--- Data provided ---
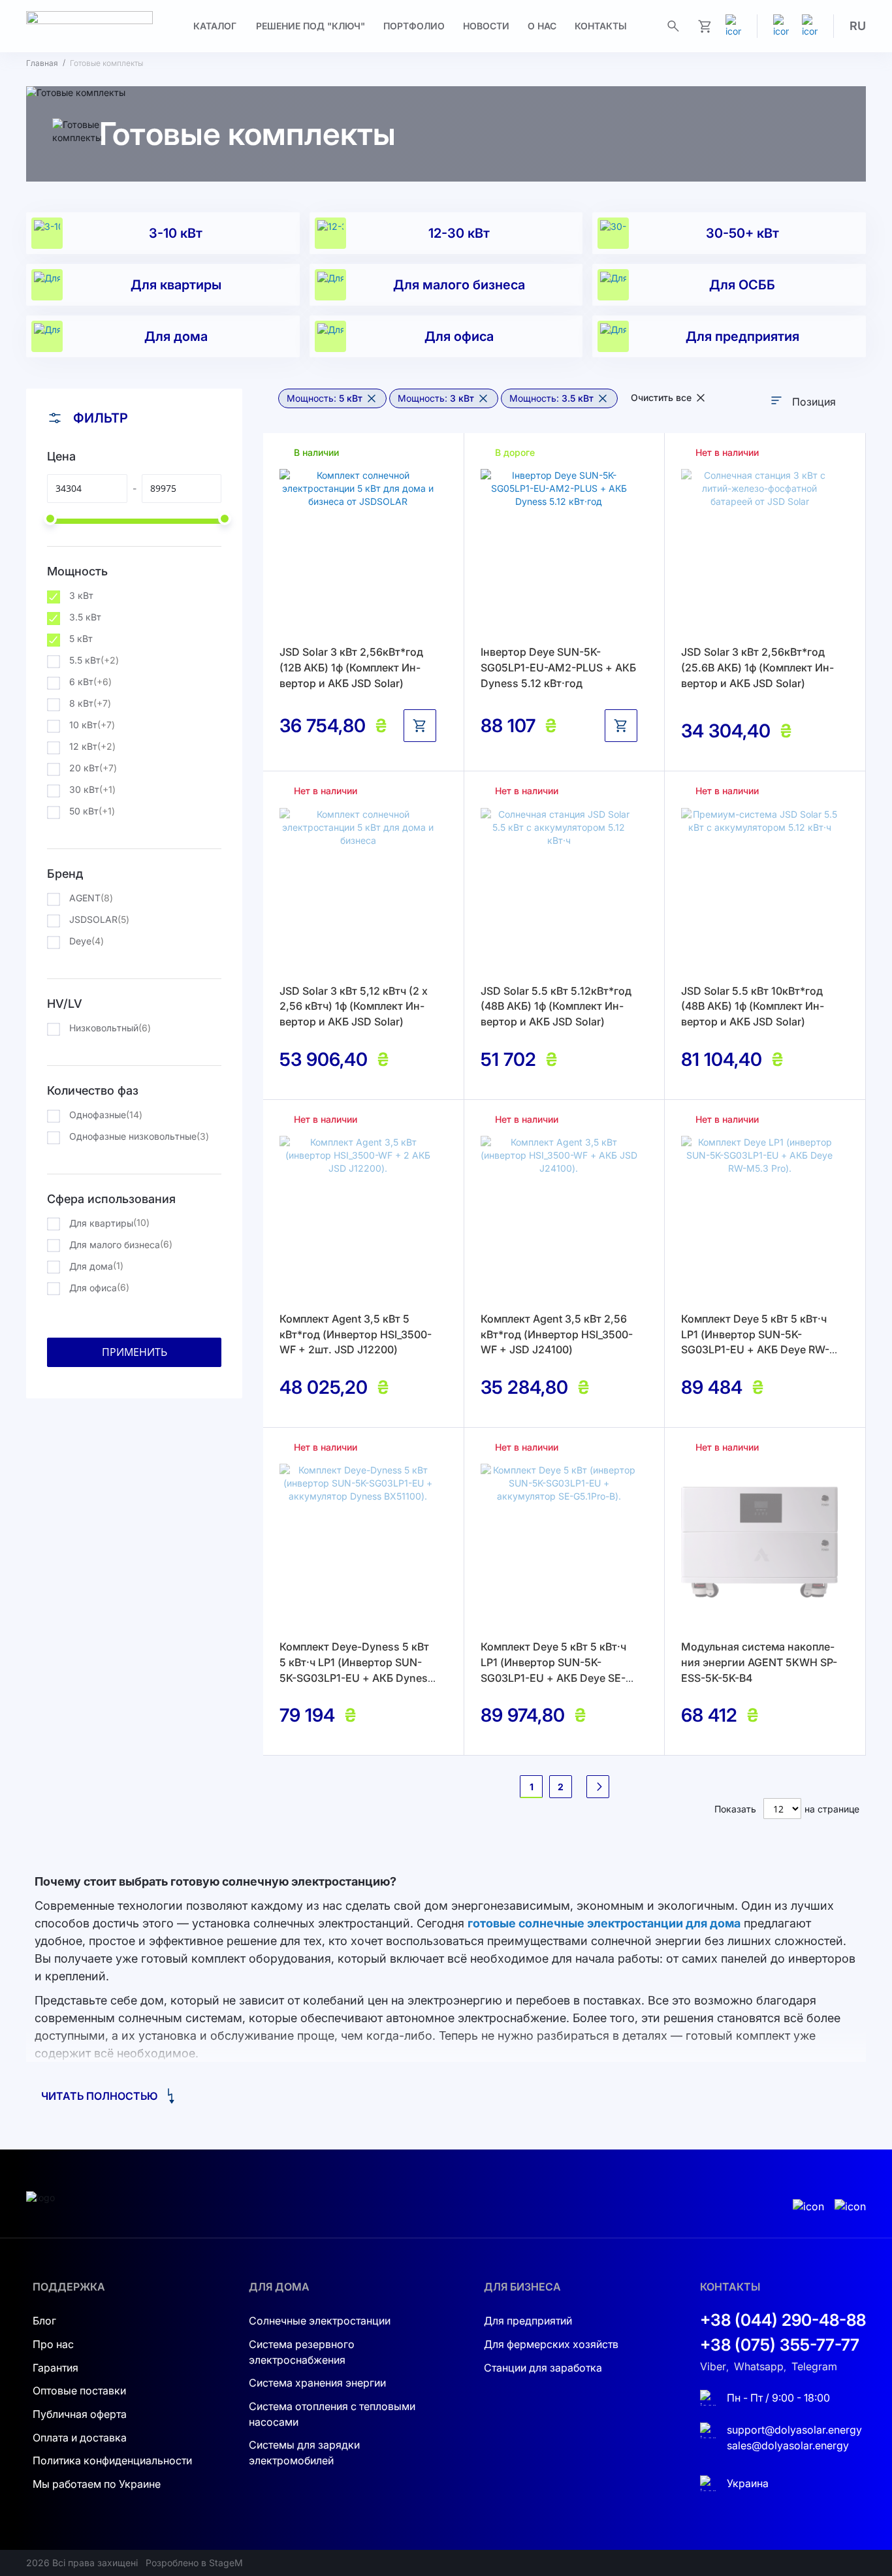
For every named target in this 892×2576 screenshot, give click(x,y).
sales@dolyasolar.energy (788, 2445)
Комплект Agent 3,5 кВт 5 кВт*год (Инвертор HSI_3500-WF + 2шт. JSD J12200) (355, 1334)
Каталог (214, 25)
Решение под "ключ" (310, 25)
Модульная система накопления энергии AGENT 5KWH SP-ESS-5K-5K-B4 (759, 1662)
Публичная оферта (80, 2414)
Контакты (601, 25)
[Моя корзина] (704, 26)
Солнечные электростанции (319, 2320)
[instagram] (781, 26)
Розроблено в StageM (194, 2562)
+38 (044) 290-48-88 (783, 2320)
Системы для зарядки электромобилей (304, 2452)
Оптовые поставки (79, 2390)
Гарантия (55, 2367)
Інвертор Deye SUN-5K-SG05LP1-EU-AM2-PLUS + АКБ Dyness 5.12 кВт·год (558, 667)
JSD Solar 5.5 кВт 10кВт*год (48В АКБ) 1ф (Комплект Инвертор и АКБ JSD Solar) (752, 1006)
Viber (713, 2366)
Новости (486, 25)
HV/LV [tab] (64, 1003)
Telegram (814, 2366)
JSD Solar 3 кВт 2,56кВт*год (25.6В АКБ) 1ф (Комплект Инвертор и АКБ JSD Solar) (757, 667)
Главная (42, 63)
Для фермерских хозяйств (551, 2344)
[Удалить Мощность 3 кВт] (483, 398)
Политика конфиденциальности (112, 2460)
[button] (858, 26)
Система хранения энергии (317, 2382)
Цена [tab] (61, 456)
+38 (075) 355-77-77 (779, 2345)
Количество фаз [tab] (92, 1090)
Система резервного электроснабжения (302, 2352)
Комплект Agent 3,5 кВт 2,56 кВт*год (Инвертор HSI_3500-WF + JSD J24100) (557, 1334)
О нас (542, 25)
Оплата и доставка (80, 2437)
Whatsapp (759, 2366)
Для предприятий (528, 2320)
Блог (44, 2320)
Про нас (53, 2344)
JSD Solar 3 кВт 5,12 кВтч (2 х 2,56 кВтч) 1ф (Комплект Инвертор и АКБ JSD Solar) (353, 1006)
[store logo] (89, 26)
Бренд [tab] (65, 873)
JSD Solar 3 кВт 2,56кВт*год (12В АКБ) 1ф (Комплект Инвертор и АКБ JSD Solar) (351, 667)
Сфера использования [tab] (111, 1199)
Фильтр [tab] (100, 418)
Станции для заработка (543, 2367)
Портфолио (414, 25)
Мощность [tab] (77, 571)
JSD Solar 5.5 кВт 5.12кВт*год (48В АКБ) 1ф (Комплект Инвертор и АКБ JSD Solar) (556, 1006)
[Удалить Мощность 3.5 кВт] (602, 398)
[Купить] (420, 725)
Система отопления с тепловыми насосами (332, 2414)
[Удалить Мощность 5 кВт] (371, 398)
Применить (134, 1352)
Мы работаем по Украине (97, 2483)
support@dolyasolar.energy (794, 2429)
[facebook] (810, 26)
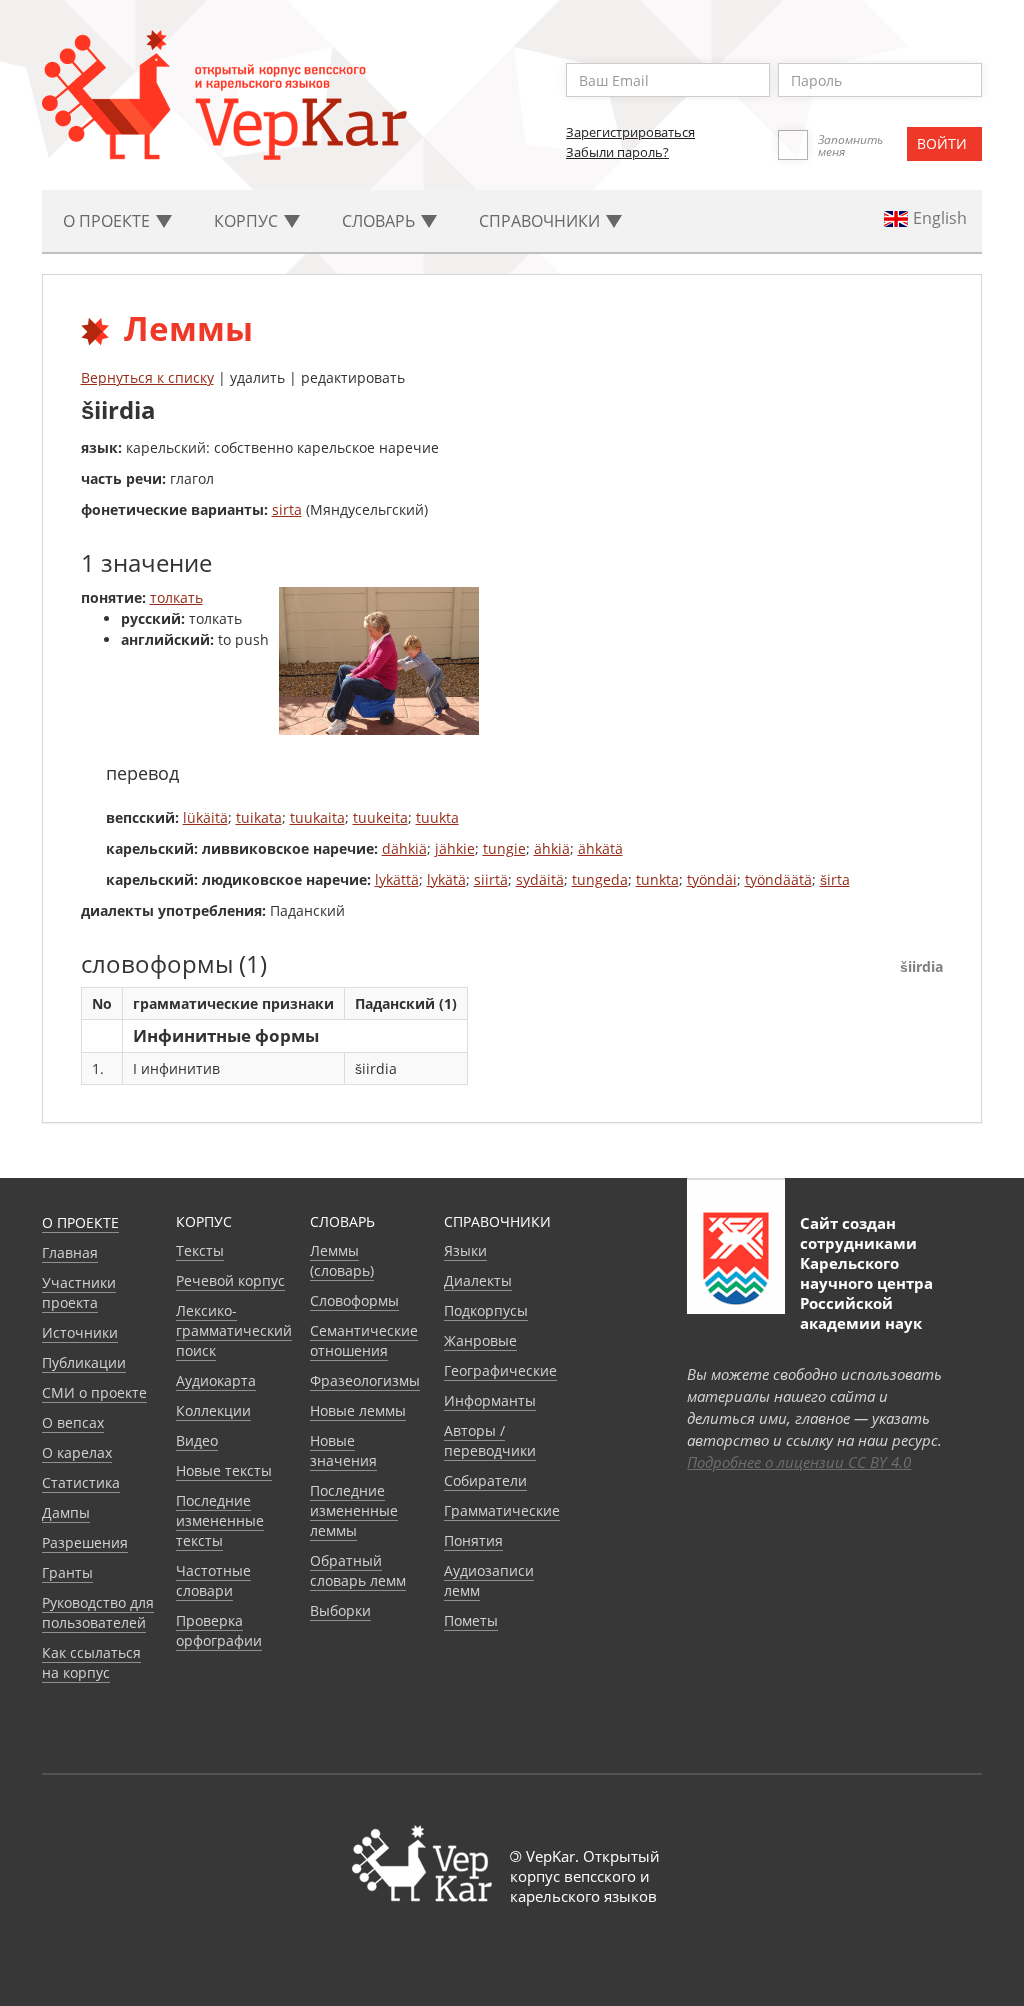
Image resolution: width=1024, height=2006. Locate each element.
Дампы (66, 1512)
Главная (70, 1252)
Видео (197, 1440)
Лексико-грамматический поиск (234, 1330)
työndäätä (778, 879)
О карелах (77, 1452)
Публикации (84, 1362)
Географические (500, 1370)
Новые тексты (224, 1470)
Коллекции (213, 1410)
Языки (465, 1250)
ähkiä (552, 848)
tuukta (437, 817)
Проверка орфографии (219, 1630)
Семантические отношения (364, 1340)
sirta (287, 509)
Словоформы (354, 1300)
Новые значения (343, 1450)
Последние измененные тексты (220, 1520)
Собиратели (485, 1480)
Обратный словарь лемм (358, 1570)
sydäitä (540, 879)
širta (835, 879)
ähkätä (600, 848)
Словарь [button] (380, 221)
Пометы (471, 1620)
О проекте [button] (108, 221)
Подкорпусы (486, 1310)
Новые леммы (358, 1410)
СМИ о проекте (94, 1392)
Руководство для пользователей (98, 1612)
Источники (80, 1332)
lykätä (446, 879)
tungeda (600, 879)
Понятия (473, 1540)
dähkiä (404, 848)
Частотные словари (213, 1580)
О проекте (80, 1222)
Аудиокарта (216, 1380)
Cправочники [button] (541, 221)
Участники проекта (79, 1292)
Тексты (200, 1250)
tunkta (657, 879)
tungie (504, 848)
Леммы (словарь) (342, 1260)
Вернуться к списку (147, 377)
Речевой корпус (230, 1280)
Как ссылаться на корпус (91, 1662)
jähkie (455, 848)
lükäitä (205, 817)
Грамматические (502, 1510)
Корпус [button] (248, 221)
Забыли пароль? (617, 152)
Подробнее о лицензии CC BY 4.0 (799, 1462)
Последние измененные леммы (354, 1510)
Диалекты (478, 1280)
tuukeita (380, 817)
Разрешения (85, 1542)
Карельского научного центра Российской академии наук (866, 1293)
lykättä (397, 879)
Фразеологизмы (365, 1380)
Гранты (67, 1572)
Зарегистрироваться (630, 132)
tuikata (259, 817)
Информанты (490, 1400)
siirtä (491, 879)
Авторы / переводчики (490, 1440)
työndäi (712, 879)
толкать (176, 597)
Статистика (81, 1482)
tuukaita (317, 817)
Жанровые (480, 1340)
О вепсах (73, 1422)
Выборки (340, 1610)
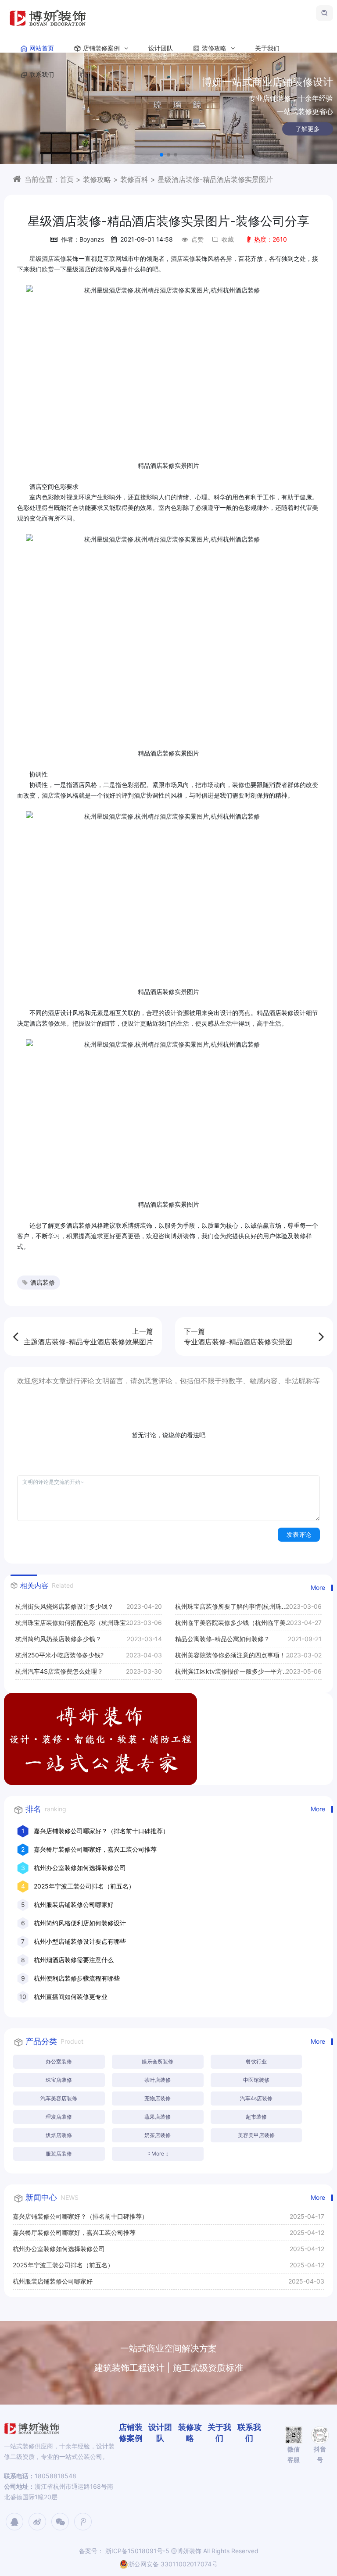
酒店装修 (42, 1282)
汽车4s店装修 (256, 2098)
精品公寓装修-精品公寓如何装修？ (222, 1639)
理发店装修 (59, 2116)
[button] (161, 155)
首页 (67, 179)
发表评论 (299, 1534)
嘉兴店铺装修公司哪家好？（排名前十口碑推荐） (101, 1831)
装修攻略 (215, 48)
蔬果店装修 (157, 2116)
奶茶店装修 (157, 2135)
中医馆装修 (256, 2080)
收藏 (228, 239)
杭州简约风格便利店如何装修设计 (80, 1923)
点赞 (197, 239)
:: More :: (157, 2153)
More (318, 1587)
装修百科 (134, 179)
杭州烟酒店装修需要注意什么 (74, 1959)
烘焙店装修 (59, 2135)
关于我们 (267, 48)
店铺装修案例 (102, 48)
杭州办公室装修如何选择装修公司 (80, 1867)
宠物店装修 (157, 2098)
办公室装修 (59, 2061)
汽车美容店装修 (58, 2098)
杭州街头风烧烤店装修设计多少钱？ (64, 1606)
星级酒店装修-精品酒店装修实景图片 (215, 179)
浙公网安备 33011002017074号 (173, 2564)
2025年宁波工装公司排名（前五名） (84, 1886)
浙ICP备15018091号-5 (136, 2551)
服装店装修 (59, 2153)
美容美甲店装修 (256, 2135)
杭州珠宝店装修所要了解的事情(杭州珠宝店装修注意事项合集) (231, 1608)
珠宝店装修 (59, 2080)
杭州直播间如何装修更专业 (71, 1996)
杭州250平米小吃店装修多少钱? (59, 1655)
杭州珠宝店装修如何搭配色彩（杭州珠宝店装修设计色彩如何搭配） (70, 1625)
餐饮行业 (256, 2061)
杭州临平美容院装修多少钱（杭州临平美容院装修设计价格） (230, 1625)
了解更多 (307, 128)
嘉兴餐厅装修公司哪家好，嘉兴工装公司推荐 (95, 1849)
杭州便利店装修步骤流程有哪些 (77, 1978)
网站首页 (41, 48)
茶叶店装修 (157, 2080)
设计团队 (160, 48)
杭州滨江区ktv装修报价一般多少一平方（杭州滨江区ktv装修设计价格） (229, 1673)
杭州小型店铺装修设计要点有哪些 (80, 1941)
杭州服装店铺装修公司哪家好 (74, 1904)
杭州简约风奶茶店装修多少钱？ (58, 1639)
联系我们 (41, 74)
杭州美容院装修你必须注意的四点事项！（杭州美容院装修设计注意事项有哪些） (230, 1657)
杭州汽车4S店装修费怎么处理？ (59, 1671)
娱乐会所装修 (157, 2061)
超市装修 (256, 2116)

--- Work instructions ---
Starting with the line above that holds "jähkie (455, 848)" and stopping with the line that holds "О вепсах (73, 1422)", reproduce each line exactly, omitting all other lines.

--- Task output ---
jähkie (455, 848)
lükäitä (205, 817)
Грамматические (502, 1510)
Корпус [button] (248, 221)
Забыли пароль? (617, 152)
Подробнее о лицензии CC BY 4.0 (799, 1462)
Последние измененные леммы (354, 1510)
Диалекты (478, 1280)
tuukeita (380, 817)
Разрешения (85, 1542)
Карельского научного центра Российской академии наук (866, 1293)
lykättä (397, 879)
Фразеологизмы (365, 1380)
Гранты (67, 1572)
Зарегистрироваться (630, 132)
tuikata (259, 817)
Информанты (490, 1400)
siirtä (491, 879)
Авторы / переводчики (490, 1440)
työndäi (712, 879)
толкать (176, 597)
Статистика (81, 1482)
tuukaita (317, 817)
Жанровые (480, 1340)
О вепсах (73, 1422)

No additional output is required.